(Challenge): Copy the material word for word from its start through the line holding "(x=31, y=682)", both ends included. Omit the pictures.
── Supplied material
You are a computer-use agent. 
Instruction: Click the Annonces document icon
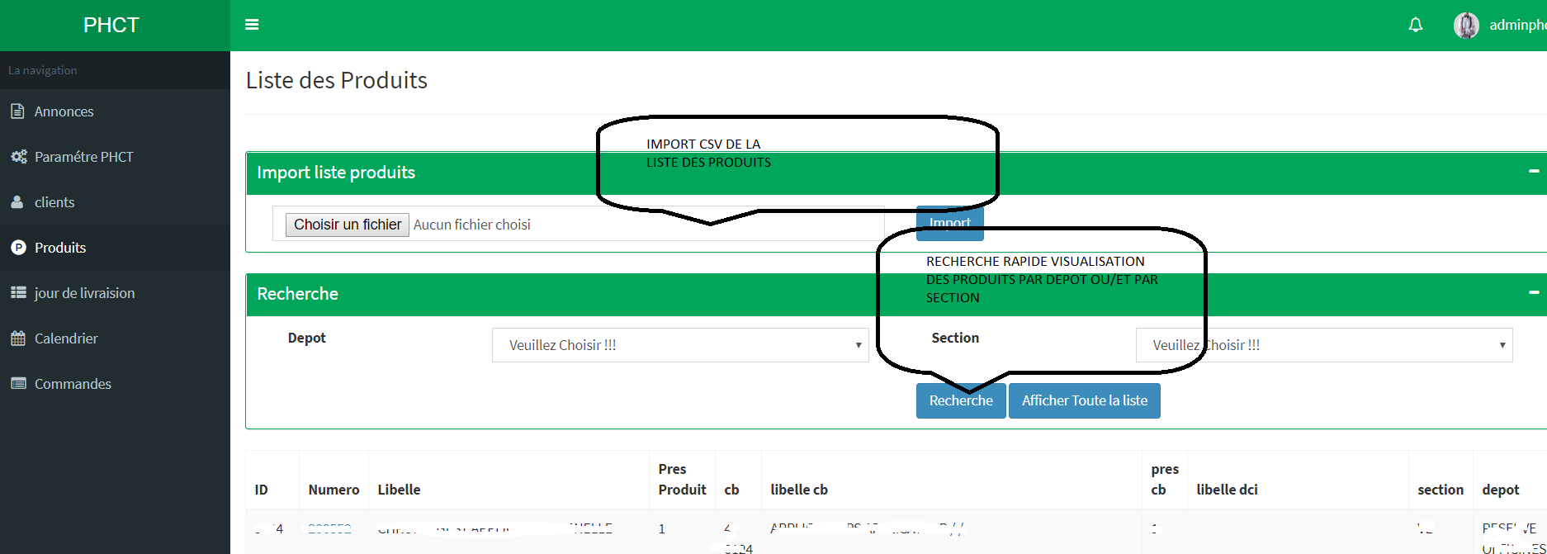tap(17, 111)
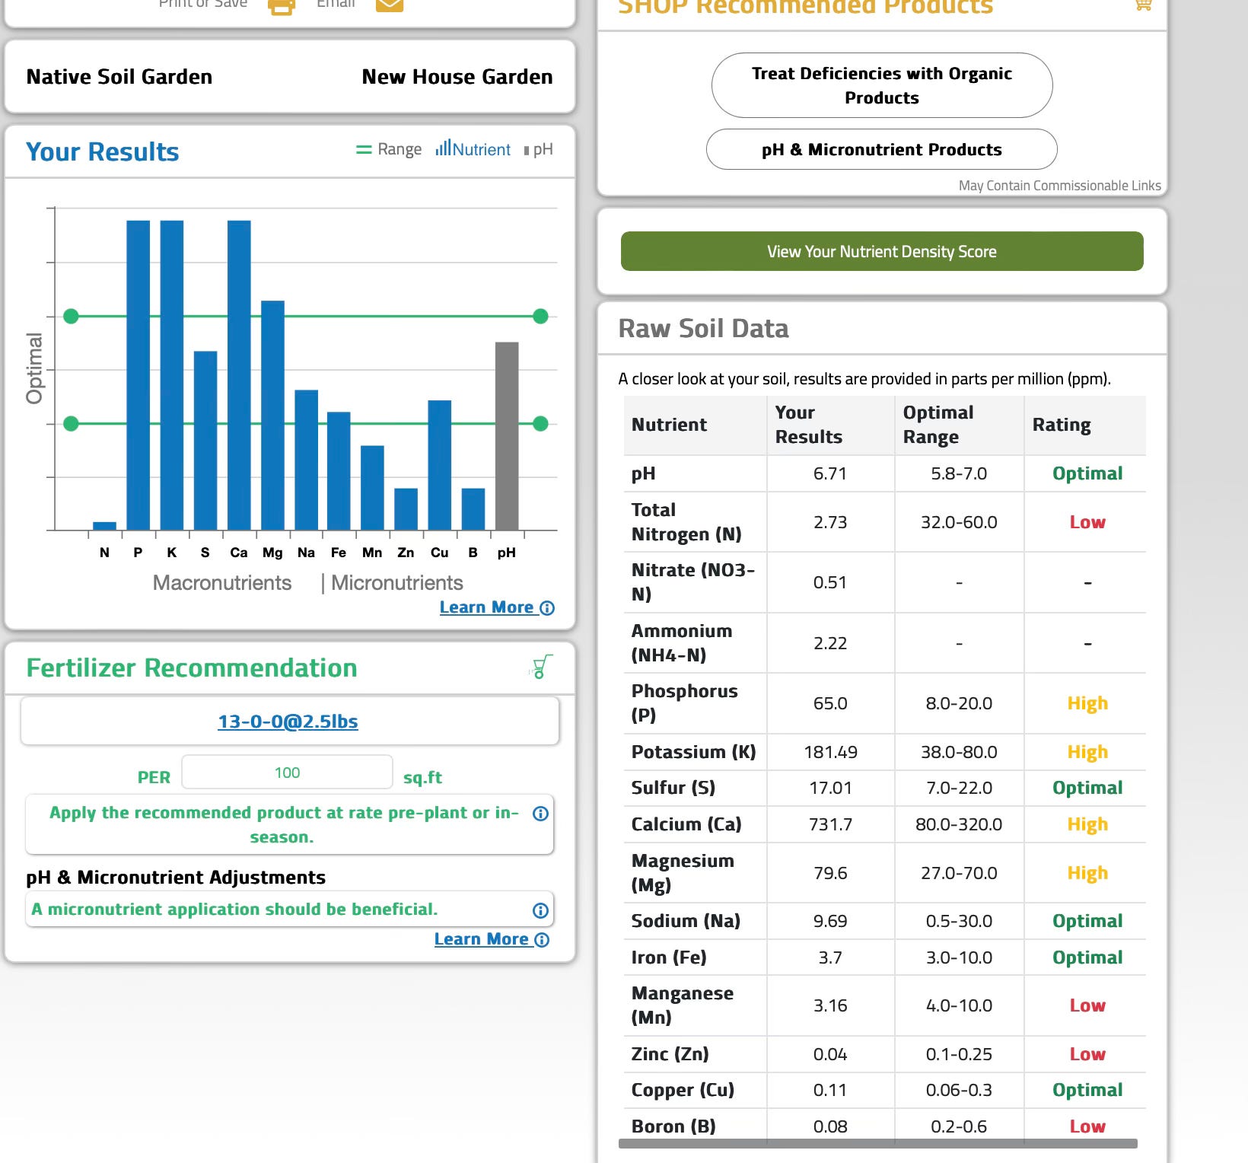Screen dimensions: 1248x1163
Task: Click View Your Nutrient Density Score
Action: [882, 251]
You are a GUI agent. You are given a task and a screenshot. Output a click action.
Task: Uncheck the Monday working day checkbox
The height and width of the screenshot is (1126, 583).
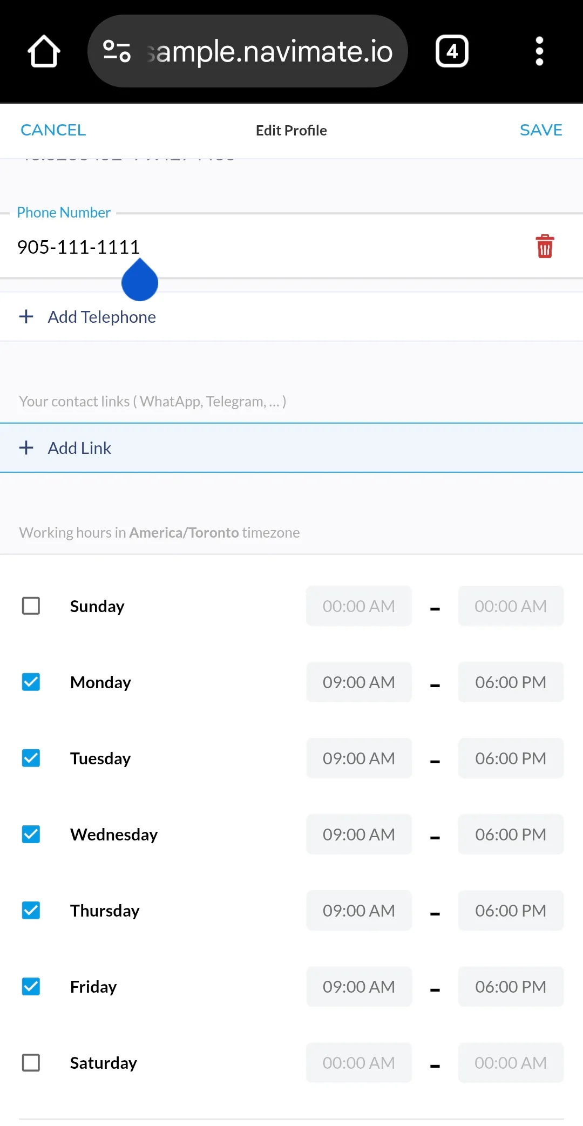(x=31, y=682)

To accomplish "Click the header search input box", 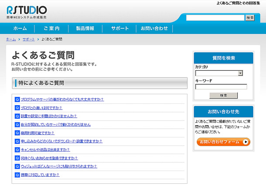I will [x=215, y=18].
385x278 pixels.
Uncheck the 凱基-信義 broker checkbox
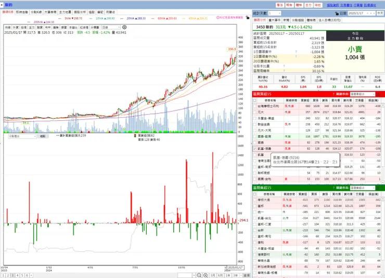coord(254,148)
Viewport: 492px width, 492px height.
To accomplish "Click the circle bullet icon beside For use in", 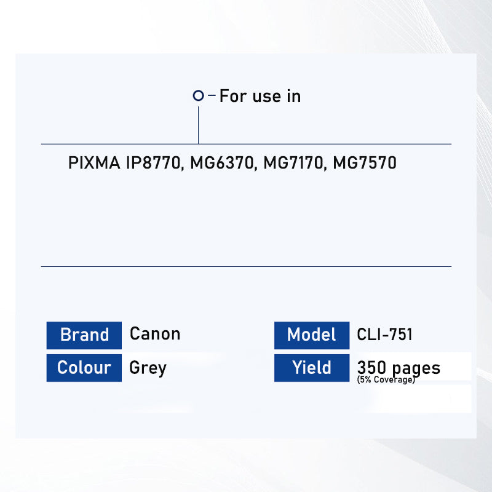I will 198,95.
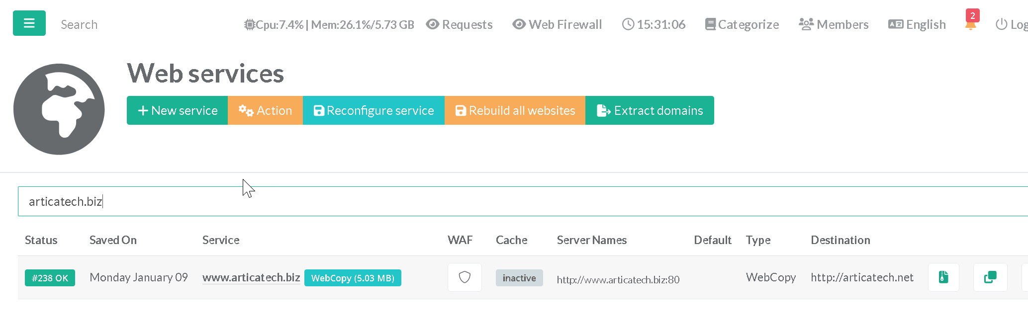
────
(Final result):
You are a computer-use agent. 
Instruction: Click the Annonces document icon
tap(17, 111)
Screen dimensions: 1248x1163
Task: Click View Your Nutrient Density Score
Action: [882, 251]
You are a GUI agent. You are given a task and a screenshot. Output a click action.
Task: Uncheck the Monday working day checkbox
The height and width of the screenshot is (1126, 583).
(x=31, y=682)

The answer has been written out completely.